*** Dataset extract Section Begins ***

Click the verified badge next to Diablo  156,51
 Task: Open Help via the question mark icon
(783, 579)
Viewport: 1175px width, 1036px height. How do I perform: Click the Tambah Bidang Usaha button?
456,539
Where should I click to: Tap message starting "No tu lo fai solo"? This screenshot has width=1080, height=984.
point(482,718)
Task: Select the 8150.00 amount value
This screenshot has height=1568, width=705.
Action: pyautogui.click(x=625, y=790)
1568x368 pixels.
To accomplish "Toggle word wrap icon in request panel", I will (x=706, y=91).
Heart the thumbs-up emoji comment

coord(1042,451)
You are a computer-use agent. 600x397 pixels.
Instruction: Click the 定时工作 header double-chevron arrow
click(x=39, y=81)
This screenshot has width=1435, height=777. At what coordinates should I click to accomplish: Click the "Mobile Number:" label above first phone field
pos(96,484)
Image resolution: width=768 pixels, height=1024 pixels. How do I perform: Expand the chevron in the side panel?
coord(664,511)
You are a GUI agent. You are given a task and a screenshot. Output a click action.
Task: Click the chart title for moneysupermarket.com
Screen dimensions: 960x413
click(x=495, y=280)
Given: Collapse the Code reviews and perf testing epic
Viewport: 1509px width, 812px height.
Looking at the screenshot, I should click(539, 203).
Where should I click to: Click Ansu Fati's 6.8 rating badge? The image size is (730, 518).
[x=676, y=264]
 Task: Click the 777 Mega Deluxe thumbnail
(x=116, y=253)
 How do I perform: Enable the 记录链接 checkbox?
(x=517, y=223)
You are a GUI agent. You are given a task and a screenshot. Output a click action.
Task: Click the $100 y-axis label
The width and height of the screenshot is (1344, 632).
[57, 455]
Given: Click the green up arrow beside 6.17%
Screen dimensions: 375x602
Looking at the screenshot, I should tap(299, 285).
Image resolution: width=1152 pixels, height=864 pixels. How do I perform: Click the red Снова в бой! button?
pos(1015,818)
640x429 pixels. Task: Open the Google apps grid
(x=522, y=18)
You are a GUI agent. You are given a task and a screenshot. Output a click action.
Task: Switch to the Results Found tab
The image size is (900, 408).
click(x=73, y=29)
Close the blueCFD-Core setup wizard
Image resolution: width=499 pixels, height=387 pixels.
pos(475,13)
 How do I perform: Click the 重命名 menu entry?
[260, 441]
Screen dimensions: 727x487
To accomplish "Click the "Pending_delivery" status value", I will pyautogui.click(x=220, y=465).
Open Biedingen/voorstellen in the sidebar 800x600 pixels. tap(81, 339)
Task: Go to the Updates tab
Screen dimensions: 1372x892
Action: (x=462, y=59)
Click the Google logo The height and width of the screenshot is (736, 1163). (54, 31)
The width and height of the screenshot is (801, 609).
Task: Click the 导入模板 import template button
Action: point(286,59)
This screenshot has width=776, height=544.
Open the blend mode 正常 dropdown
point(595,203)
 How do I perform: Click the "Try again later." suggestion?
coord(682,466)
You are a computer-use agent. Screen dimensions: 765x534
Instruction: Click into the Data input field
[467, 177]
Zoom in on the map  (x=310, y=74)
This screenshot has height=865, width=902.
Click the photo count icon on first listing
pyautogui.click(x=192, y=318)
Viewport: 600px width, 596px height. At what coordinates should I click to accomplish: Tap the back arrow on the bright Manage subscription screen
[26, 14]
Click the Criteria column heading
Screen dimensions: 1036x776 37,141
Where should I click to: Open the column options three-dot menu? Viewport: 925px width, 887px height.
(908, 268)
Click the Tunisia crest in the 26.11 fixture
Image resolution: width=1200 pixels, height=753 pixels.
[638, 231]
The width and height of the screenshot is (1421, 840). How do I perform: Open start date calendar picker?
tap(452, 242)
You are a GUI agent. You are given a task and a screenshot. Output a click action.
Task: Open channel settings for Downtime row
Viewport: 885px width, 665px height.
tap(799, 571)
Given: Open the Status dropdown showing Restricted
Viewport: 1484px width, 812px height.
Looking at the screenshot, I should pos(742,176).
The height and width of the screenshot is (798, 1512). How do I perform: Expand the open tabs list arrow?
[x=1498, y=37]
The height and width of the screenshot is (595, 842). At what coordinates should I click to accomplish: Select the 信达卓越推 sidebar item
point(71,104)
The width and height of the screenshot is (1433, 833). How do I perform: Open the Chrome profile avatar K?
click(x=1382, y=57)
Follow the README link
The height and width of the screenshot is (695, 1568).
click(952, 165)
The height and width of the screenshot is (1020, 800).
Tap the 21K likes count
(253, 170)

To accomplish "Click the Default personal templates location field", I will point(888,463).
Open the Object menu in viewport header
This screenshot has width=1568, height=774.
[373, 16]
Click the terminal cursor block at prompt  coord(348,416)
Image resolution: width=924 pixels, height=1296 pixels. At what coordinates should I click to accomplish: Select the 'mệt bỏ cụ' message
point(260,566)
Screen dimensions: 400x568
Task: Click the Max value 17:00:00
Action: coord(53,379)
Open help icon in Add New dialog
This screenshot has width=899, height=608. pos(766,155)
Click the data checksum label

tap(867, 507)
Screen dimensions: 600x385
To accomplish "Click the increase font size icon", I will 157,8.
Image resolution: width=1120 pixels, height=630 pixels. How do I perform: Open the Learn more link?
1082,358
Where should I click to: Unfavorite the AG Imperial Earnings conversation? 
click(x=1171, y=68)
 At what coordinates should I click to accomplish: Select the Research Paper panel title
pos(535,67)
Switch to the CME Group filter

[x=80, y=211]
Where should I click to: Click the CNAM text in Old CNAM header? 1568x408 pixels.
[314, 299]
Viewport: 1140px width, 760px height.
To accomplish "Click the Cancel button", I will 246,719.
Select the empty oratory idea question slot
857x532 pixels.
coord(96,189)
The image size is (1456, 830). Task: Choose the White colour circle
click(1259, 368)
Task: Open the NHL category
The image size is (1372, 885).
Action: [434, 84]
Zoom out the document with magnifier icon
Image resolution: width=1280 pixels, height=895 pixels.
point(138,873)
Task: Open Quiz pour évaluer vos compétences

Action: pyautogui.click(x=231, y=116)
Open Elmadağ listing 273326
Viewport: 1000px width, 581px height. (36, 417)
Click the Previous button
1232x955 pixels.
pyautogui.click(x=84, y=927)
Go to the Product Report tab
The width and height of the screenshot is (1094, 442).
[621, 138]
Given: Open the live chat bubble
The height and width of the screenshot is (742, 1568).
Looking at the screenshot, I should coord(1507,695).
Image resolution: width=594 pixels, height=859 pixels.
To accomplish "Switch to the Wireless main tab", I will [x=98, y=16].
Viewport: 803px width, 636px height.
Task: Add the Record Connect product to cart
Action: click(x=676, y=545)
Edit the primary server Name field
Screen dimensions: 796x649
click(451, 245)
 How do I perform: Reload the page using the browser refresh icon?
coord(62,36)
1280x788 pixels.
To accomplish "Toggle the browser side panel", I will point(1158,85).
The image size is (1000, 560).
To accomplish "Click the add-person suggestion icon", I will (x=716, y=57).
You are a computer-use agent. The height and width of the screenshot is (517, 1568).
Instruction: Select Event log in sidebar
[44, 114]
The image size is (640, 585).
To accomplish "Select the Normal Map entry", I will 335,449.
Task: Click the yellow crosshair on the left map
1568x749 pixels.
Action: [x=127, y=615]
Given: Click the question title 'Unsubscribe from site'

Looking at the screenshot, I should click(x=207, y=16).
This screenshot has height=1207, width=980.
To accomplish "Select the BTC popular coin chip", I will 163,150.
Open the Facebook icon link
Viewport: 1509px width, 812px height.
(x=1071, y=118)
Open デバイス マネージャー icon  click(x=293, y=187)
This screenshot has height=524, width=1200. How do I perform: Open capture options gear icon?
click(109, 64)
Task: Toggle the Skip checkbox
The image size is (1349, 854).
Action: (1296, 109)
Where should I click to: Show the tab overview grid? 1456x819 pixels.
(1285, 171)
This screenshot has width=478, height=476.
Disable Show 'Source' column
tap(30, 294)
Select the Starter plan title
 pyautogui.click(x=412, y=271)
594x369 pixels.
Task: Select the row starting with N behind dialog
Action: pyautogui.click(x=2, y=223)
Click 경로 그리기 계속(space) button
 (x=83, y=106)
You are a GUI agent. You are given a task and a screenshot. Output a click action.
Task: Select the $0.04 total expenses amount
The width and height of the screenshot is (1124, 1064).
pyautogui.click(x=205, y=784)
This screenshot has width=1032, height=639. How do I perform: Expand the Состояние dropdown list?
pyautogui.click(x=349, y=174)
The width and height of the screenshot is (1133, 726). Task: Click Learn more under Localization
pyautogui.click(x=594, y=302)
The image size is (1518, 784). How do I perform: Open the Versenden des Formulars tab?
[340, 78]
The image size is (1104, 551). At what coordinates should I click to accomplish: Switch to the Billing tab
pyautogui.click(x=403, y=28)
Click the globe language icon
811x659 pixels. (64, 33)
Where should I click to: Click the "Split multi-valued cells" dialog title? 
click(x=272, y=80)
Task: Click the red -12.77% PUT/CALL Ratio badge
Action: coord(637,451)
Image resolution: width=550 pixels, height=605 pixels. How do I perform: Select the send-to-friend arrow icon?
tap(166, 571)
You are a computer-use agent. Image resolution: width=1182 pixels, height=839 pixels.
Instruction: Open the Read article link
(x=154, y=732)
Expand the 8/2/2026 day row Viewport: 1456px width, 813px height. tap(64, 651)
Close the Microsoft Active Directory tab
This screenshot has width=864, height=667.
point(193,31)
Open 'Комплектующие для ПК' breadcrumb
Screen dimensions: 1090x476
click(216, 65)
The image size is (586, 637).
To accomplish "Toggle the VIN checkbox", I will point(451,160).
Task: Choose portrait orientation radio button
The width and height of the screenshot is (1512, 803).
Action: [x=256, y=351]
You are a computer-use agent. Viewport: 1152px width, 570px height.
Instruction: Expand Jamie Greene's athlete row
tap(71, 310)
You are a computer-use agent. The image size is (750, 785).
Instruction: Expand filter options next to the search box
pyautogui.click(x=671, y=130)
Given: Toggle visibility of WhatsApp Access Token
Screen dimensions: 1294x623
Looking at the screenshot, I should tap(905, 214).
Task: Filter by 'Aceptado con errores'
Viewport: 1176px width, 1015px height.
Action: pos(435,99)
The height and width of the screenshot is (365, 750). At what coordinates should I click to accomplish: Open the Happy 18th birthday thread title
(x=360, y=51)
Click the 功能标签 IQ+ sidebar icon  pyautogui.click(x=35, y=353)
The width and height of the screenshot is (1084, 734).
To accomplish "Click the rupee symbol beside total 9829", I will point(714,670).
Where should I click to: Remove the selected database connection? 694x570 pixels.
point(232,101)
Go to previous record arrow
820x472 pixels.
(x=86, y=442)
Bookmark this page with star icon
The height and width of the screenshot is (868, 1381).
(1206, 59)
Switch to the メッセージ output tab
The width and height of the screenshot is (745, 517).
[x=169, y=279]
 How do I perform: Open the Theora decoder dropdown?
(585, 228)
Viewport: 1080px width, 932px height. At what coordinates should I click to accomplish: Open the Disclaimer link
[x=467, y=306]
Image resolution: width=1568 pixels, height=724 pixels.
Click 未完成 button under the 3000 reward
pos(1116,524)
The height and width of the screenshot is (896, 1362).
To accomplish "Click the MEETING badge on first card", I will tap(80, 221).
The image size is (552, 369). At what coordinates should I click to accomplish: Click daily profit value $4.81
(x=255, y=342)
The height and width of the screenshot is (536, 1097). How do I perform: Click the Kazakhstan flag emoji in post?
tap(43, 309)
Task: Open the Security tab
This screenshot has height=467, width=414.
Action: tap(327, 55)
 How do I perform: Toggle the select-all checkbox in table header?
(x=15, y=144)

*** Dataset extract Section Ends ***

Search the entries above for the string "amount", and report each line where it occurs.

— Answer below —
Task: Select the 8150.00 amount value
Task: Select the $0.04 total expenses amount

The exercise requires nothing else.